St. Vincent Catholic Charities is suing the state of Michigan for a religious exemption to the state’s anti-discrimination laws. The agency has a contract with the state, and they want to be able to refuse same-sex parents in violation of state law.

Related: Republicans vote to make it legal nationwide to ban gays & lesbians from adopting

The adoption and fostering agency wants to refuse to place children with otherwise qualified families that violate its “sincerely held religious beliefs,” which, in practice, means same-sex couples and single parents. They filed their lawsuit after Michigan Attorney General Dana Nessel said that adoption and fostering agencies that have state contracts cannot discriminate against same-sex couples.

Judge Robert Jonker issued an injunction in favor of St. Vincent, allowing them to continue to discriminate while their lawsuit makes its way through the courts.

“This case is not about whether same-sex couples can be great parents,” Jonker wrote in his decision. “They can. No one in the case contests that.”

“St. Vincent would either have to recommend denial of [same-sex couple and single parent] applications, no matter how much value they could provide to foster and adoptive children; or St. Vincent would have to subordinate its religious beliefs to the state-mandated orthodoxy, even though the state is not compensating them for the review services anyway.”

St. Vincent is being represented by the Becket Fund for Religious Liberty, a conservative Christian legal organization that famously argued for the plaintiffs in Burwell v. Hobby Lobby Stores Inc., a Supreme Court decision that found that corporation’s religious beliefs should exempt them from providing health care to their employees that includes contraception.

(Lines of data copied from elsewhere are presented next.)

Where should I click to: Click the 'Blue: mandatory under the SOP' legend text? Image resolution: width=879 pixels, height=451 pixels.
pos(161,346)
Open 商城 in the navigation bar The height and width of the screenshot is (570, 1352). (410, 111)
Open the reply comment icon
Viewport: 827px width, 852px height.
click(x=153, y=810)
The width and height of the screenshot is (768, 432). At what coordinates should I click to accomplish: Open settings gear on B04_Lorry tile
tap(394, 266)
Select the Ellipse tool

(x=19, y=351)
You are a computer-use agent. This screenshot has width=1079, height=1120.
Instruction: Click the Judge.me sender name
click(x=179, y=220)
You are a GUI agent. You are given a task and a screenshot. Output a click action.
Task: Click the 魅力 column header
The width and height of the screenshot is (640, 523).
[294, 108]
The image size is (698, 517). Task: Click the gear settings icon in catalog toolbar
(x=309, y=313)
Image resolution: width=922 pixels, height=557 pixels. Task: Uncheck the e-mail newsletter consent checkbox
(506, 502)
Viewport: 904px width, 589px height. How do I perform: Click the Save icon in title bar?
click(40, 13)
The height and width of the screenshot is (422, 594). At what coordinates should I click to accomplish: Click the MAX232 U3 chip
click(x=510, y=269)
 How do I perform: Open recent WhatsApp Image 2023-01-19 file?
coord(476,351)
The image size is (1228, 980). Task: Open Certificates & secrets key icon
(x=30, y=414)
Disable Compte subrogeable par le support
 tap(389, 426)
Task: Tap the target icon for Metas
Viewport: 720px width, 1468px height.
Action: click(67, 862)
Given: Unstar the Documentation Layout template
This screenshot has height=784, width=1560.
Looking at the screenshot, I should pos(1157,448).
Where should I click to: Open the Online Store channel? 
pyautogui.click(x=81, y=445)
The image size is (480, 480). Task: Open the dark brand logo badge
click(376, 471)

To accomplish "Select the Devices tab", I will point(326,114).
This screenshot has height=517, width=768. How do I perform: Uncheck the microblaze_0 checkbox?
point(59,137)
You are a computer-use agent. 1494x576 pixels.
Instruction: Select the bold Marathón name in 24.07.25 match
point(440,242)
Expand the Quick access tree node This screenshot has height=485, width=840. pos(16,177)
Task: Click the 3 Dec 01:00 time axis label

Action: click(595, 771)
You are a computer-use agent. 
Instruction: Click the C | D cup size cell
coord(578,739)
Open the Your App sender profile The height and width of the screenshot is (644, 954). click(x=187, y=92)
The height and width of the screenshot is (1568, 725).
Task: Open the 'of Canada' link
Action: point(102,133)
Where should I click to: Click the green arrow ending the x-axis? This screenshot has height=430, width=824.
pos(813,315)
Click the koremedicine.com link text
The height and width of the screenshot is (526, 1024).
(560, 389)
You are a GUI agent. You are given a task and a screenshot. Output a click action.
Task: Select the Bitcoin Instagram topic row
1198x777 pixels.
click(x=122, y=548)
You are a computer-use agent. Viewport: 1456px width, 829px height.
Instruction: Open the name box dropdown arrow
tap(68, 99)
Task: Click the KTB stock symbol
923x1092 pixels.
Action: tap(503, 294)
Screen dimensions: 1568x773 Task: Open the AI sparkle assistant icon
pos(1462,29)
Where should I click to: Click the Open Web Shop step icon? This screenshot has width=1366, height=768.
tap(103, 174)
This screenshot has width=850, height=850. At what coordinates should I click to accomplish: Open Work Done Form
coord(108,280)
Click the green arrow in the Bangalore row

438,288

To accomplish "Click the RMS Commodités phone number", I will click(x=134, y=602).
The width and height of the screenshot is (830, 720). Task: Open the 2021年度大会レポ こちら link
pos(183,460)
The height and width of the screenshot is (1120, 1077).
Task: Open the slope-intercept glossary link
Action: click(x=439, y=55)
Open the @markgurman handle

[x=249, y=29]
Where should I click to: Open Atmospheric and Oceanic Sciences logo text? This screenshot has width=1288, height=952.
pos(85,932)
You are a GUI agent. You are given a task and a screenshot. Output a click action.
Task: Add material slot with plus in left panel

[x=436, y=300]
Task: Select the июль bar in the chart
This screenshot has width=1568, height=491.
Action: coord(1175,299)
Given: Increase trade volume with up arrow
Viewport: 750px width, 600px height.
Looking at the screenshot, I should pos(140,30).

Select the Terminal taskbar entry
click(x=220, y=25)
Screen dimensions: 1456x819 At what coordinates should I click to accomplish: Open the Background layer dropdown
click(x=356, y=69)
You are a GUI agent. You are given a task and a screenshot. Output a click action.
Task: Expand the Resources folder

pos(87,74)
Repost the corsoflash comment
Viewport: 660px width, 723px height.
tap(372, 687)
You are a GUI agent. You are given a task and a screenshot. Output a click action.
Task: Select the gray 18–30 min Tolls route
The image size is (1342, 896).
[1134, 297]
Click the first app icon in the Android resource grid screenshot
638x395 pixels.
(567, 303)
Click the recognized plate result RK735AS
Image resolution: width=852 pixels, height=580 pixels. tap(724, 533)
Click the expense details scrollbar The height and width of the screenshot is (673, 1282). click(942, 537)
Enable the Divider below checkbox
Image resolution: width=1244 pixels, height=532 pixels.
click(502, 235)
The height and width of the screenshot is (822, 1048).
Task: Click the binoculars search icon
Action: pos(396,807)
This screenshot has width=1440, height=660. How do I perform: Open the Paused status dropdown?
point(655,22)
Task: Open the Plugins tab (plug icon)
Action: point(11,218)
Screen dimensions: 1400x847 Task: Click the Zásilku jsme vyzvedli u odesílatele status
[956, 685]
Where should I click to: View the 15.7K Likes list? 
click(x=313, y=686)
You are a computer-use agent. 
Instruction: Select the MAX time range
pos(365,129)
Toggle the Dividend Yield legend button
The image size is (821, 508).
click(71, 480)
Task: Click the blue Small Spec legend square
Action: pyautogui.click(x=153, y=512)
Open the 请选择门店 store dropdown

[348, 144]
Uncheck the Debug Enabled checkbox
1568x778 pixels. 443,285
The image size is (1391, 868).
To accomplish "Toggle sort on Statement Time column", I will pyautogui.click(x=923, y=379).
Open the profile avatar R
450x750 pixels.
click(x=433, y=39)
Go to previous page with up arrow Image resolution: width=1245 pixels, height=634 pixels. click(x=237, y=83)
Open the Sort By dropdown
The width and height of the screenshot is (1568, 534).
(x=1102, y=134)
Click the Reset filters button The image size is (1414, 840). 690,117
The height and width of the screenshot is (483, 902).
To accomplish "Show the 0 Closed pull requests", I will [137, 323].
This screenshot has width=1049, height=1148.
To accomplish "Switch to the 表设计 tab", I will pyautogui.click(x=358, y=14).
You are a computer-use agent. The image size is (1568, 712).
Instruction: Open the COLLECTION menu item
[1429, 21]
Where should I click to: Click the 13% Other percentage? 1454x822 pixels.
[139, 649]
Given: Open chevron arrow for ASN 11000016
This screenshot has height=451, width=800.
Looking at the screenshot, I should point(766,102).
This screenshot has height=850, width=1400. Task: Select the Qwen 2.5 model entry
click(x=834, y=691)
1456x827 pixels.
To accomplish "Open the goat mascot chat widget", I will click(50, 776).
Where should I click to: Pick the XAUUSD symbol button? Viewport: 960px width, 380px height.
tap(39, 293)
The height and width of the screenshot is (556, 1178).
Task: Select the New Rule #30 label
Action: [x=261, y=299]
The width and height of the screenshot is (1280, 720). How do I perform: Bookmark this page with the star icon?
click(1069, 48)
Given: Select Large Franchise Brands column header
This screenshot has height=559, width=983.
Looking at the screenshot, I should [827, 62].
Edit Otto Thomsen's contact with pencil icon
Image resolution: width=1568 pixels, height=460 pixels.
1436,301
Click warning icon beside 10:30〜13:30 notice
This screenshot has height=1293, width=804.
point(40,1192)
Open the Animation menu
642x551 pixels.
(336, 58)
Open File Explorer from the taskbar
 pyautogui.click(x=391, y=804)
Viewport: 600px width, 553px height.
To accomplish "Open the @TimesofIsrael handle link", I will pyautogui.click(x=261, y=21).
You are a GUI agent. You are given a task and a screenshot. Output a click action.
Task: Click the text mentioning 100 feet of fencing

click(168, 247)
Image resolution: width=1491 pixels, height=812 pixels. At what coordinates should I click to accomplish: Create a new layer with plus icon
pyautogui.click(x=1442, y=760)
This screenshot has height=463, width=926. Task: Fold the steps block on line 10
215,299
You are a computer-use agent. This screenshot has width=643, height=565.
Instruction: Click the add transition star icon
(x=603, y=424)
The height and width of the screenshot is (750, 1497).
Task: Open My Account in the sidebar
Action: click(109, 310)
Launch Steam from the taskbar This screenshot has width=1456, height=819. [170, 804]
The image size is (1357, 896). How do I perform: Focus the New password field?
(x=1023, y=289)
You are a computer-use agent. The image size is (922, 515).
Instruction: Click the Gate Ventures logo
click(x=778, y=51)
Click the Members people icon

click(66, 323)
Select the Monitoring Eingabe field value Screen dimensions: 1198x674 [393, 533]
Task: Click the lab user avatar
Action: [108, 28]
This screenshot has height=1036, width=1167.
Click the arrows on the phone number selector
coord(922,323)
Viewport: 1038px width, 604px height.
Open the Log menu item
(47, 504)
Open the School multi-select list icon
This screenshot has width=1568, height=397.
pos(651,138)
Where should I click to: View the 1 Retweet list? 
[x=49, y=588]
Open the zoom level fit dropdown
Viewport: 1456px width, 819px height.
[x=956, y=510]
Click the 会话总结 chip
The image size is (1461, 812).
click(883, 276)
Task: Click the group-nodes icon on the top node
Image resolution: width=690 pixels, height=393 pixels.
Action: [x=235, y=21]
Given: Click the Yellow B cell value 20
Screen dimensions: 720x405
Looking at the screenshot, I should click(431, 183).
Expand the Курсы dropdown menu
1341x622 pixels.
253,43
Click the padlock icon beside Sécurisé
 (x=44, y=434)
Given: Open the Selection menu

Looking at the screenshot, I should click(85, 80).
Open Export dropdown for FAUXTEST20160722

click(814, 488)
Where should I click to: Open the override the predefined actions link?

The complaint is carefully worded, as Jonker said, to avoid flat-out saying that same-sex couples are bad parents. Instead, it only refers to St. Vincent’s “sincerely held religious belief” that marriage is between a man and a woman and that placing a child with a same-sex couple would violate that belief.

The brief does not explain how placing a child with a same-sex couple violates their belief. As a state contractor, they could place children with same-sex couples and continue to believe whatever they wanted to believe, just as they place children with non-Catholic families even though they disagree with those families’ religious beliefs.

St. Vincent argues, and Jonker agrees, that same-sex couples can just go to another adoption agency after they get turned away from St. Vincent.

Jay Kaplan of the LGBT Project at the ACLU of Michigan said that the decision places “the individual religious beliefs of foster care agencies ahead of the welfare of children.”

“This will not facilitate foster and adoptive placements for children in need,” Kaplan told the Washington Blade. “Instead, it will allow agencies to turn away same-sex foster parents who are able to provide supportive and loving homes for these children.”